Intuitively, everyone knows what the anagnorisis is. In the Greek tragedy tradition, it’s when Oedipus realizes he’s killed his father and slept with his mother. In Harry Potter, it’s when Harry finally grasps what Dumbledore had planned for him all along. It’s great in literature. But it sucks in real life: recognizing I’m in the wrong in a heated argument, for instance, crushes me every time (which is cough often cough).
So I recognized—as I stood in the middle of the Brussels slums, having dragged both my suitcase and travel-worn ass around a quarter-mile radius for the last hour, having nowhere to sleep that night but the sidewalk—my own anagnorisis. I had already been stalked by a man who may have been offering taxi services, but hell if I was going to trust an unmarked car with a man leaning out the window shouting at me in Dutch. He was persistent, circling the block a couple times to find me again, but it was easy enough to walk against the flow of traffic that confined him.
I circled the train station. I searched for road signs (why, Europe, why do you always have tiny, invisible street signs?). I asked for directions. I walked past the place where my hostel ought to have been according to my directions four times, but was met only with steel grates and filthy doors.

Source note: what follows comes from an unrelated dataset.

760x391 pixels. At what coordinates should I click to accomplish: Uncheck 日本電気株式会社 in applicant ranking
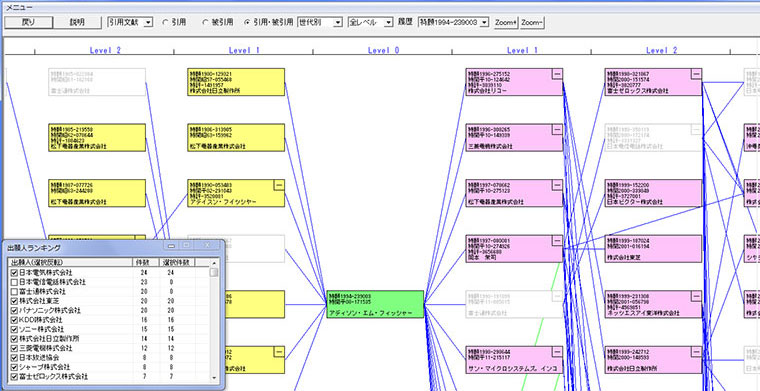[14, 273]
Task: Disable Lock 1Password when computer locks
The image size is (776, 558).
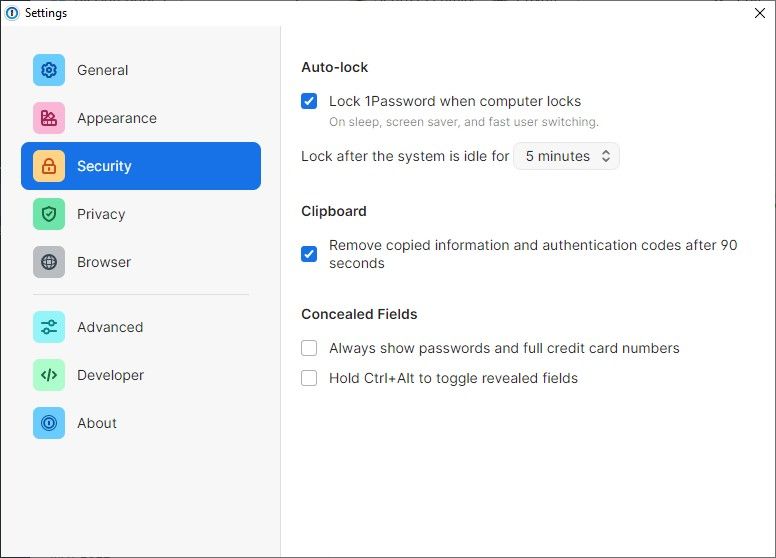Action: (309, 101)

Interestingly, this little pocket surrounding the Clemenceau metro station is the Arabic section of Brussels. When I realized it—by the many falafel and hala signs and a few turbans—I felt slightly safer, more comfortable. The first man I worked up the courage to ask for help told me he only spoke Arabic and French. But his son figured out my accent when I asked for “Rue Jorez,” and pointed helpfully at the forebodingly unlit street across from us.
Fun. |
For another half hour, I played a bizarre form of what I’d like to call Arabic pinball (or ping-pong, I suppose), bouncing around and around, gradually honing in on my hidden hostel. Closer, but still clueless as to the exactly location of No. 12 Grimmauld Place, a man saw that I was lost and offered to help. Untrusting—it was against that night’s policy to accept unsolicited help—but desperate, I held my distance from him and said the name of the hostel. With a smile, he pointed across the street and wished me a pleasant evening.
“God helps those who help themselves.”
It’s so tempting to believe.
Which is more difficult: stillness or action? Silence or arguments? I prefer action; I prefer arguing; I prefer to get my hands dirty and fix the problem. So of course I like to believe that God rewards those who get things done. Doing things my modus operandi.
But I had no control over what happened that night, other than my ill-conceived decision to put myself in the situation in the first place.
God helps those who help themselves get into stupid situations. That’s the whole point. Take that, Benji.